A major exhibition of photographs by David Bailey will be shown at the 45th edition of Les Rencontres d’Arles, France’s largest photography festival (July 7 - September 21, 2014), followed by the Scottish National Gallery (Edinburgh).
Bailey’s Stardust, on tour from the National Portrait Gallery (London), chronicles a half-century of Bailey’s career that led to his emergence as one of UK’s foremost photographers.
Featuring 250 shots from the stage and screen, central to his rise as a leading British celebrity photographer of the 1960s, Bailey’s thematic self-curated exhibition includes key work from that era, such as the Rolling Stones, major artists’ portraits and models such as Jean Shrimpton (photographed in Manhattan for British Vogue) to projects in Africa and Australia to a portrait series of his fourth wife, model and muse Catherine Dyer.
Born in the London’s East End in Leytonstone in 1938, his father Herbert was a tailor’s cutter and his mother Gladys a machinist.
Without a conventional formal education and diagnosed as dyslexic, Bailey’s prospects did not appear immediately obvious. “If you came from the East End … there were only three things you could become – a boxer, a car thief or maybe a musician,” Bailey reportedly once said.
At fifteen he left school and become a Fleet Street copy boy at the Yorkshire Post. In 1956 he conscripted for the National Service, and served with the Royal Air Force in Singapore the following year. There, he bought a cheap copy of a Rolleiflex, exposed himself to a plethora of American publications available, like Life, and developed an early interest in Picasso, whose work implied to him that there were no rules where reality could be changed.
Demobbed in August 1958, yet determined to pursue a career in photography, he bought a Canon Rangefinder camera. Unable to secure a formal education at the London College of Printing (now called London College of Communication), he engaged in a range of studio jobs with several prominent London photographers, including David Ollins (where he earned the equivalent of £3.50), John French and John Cole’s Studio.
Within a year of leaving the National Service, Bailey had his first photographs published in the Sunday Pictorial newspaper, and the Daily Express in 1960.
His exponential international success was realised after being contracted as a fashion photographer for British Vogue by John Parsons, the magazine’s Art Director, who offered Bailey his first contract.
According to the British art historian, Martin Harrison, “Bailey’s agenda” was to “break down fashion’s stuffy conventions … he cleared the way for the British invasion of New York.”
Bailey and his East London contemporaries, Terence Donovan and Brian Duffy, were named “the Black Trinity” by Norman Parkinson and were known in the British Press as the “terrible three”. Their creativity and originality transformed 60s fashion and portraiture photography in Britain, synonymous with the Swinging Sixties and the booming cultural industry Britain.
Bailey’s aesthetic and technical use of the minimalist white background, harsh lighting, tonal compression, high contrast printing – also formerly used by Cecil Beaton, Richard Lester and Richard Avedon, and observed in films such as the Beatles’ debut film A Hard Day’s Night – was central to his photographic style and pivotal to his visual sensibility in being able to develop his notion of portraiture.
The “white out” minimalistic backdrop, in which Bailey situated his subjects, was revolutionary as it also enabled his subjects the collaborative opportunity to make their statement in art.
Bailey’s individualistic oeuvre was key in signifying his emergence as a serious contemporary portrait photographer with “signature style”. His outsider-insider status notably provided him, as participant and chronicler, with a unique access to celebrity culture, such as Andy Warhol with whom he later made a documentary in 1968 at the Hôtel Meurice, John Lennon, Paul McCartney, Mick Jagger, Michael Caine, David Hockney and “style icons” Mary Quant and Molly Parkin.
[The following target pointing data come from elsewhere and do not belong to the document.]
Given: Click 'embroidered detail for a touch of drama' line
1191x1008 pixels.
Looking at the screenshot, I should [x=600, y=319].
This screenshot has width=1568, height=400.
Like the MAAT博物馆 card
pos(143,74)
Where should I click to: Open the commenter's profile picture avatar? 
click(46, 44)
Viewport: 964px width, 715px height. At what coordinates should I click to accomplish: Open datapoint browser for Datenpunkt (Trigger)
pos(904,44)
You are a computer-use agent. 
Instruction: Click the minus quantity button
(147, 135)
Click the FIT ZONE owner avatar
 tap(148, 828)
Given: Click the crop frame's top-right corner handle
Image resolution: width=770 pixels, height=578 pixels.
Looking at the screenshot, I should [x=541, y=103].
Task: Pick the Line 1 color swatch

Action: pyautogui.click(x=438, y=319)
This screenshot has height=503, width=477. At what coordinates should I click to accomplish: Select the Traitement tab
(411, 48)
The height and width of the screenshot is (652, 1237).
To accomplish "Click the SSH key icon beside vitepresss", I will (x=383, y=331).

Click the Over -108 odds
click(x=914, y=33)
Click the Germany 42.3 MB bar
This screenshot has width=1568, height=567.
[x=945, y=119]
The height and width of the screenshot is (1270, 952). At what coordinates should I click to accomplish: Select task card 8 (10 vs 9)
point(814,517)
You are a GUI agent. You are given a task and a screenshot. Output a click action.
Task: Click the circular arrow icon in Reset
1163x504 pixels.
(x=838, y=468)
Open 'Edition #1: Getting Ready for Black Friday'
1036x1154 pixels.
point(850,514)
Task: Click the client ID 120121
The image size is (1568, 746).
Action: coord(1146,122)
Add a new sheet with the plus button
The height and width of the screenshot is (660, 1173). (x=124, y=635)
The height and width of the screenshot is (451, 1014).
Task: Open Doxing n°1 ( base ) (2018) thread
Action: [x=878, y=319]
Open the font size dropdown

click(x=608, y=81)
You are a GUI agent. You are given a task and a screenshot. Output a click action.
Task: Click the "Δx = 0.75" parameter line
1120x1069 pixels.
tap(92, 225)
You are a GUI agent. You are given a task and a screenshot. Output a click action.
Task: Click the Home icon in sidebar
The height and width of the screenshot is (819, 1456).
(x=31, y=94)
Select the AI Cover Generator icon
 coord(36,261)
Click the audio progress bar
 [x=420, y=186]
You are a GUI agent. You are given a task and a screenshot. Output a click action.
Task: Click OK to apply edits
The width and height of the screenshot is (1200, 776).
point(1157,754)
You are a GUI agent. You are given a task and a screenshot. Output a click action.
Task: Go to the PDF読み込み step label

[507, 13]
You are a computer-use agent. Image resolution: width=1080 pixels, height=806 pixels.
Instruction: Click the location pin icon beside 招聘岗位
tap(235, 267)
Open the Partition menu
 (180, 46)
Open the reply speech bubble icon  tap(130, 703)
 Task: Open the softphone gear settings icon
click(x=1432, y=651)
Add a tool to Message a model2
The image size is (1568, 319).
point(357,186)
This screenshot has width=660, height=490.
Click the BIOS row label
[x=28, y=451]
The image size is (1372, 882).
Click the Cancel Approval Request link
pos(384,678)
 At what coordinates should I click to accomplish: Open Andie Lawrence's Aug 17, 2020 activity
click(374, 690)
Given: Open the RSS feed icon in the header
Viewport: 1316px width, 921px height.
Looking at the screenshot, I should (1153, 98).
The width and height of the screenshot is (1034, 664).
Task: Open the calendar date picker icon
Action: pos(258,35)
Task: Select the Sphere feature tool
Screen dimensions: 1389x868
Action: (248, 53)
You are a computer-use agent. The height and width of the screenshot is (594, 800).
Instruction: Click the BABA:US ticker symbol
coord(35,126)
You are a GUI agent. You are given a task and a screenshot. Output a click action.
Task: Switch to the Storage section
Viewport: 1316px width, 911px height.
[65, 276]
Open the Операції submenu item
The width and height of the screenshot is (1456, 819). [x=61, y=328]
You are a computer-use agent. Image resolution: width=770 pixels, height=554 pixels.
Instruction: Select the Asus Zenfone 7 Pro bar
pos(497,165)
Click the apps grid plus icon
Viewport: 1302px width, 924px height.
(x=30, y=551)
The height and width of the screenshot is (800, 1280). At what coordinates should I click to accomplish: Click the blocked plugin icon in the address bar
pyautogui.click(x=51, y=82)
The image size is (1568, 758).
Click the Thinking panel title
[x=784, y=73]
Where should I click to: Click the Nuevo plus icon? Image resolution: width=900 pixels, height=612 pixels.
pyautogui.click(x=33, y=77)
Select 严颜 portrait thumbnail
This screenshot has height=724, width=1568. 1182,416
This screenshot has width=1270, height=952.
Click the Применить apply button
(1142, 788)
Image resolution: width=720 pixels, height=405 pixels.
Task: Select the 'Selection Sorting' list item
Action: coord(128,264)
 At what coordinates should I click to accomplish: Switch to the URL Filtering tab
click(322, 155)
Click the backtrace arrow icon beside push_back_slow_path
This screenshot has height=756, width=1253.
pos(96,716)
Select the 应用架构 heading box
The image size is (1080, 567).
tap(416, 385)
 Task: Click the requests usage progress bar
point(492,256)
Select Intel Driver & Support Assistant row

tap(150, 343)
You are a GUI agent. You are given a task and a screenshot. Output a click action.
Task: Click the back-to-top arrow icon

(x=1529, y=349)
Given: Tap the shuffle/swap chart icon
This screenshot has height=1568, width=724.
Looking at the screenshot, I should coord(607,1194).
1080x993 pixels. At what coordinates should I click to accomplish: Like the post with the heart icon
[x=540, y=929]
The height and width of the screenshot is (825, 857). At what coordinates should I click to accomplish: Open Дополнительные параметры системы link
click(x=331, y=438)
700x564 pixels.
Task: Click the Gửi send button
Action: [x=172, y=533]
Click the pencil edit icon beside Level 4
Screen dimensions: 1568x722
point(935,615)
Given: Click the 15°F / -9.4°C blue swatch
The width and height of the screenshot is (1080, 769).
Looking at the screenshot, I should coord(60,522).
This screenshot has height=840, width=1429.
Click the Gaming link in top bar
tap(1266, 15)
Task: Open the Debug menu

At the height of Bailey’s productivity, he shot 841 pages of Vogue editorial in one year. He was considered to be the brightest and one of most powerful and talented energetic formidable forces in the magazine at that time.
Bailey’s life was glamorised in the film Blow Up (1966), directed by Michelangelo Antonioni. He was awarded the CBE in 2001.
In his book Stardust, Bailey is quoted in the introductory essay by British art historian Tim Marlow, “It’s all about looking ... you have to keep looking until you see.”
Bailey’s Stardust runs from July 7 to August 31, 2014, at the Église Sainte-Anne in Arles. Open 10h-19h30, entry €9.